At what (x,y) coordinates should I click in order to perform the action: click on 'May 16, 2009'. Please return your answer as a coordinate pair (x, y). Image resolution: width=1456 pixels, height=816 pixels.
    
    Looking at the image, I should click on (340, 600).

^^^^^^^^^^^^^^^^

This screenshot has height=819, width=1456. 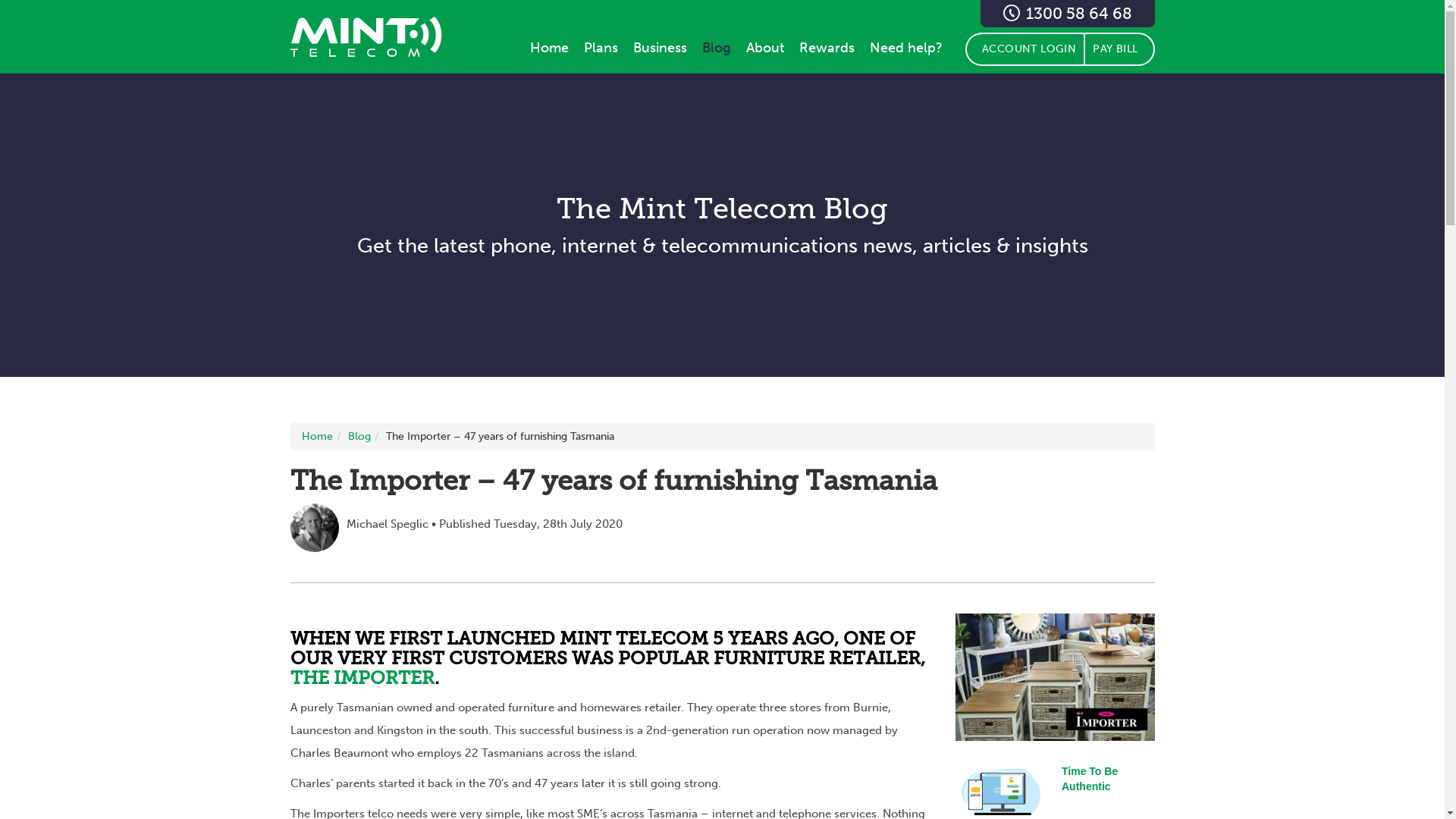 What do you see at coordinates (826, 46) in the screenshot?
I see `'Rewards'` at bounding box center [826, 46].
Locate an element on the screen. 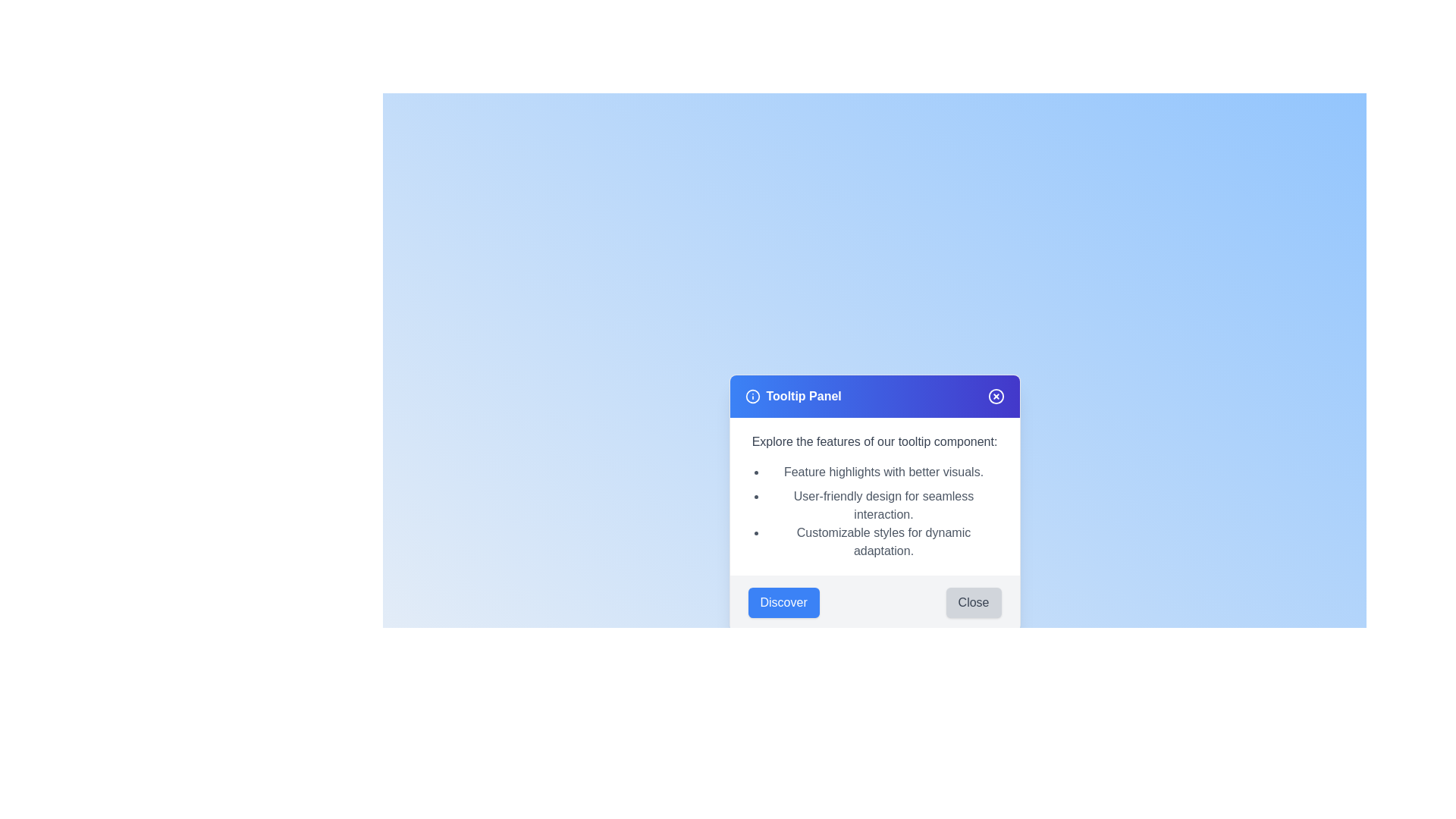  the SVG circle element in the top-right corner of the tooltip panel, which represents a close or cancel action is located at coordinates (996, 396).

^^^^^^^^^^^^^^^^

Copy out the data word for word, from the line containing "At what (x,y)" through the line containing "Looking at the", including both of those lines.

*ANSWER FOR THIS EXERCISE*
At what (x,y) coordinates should I click in order to perform the action: click on 'May 16, 2009'. Please return your answer as a coordinate pair (x, y). Image resolution: width=1456 pixels, height=816 pixels.
    
    Looking at the image, I should click on (340, 600).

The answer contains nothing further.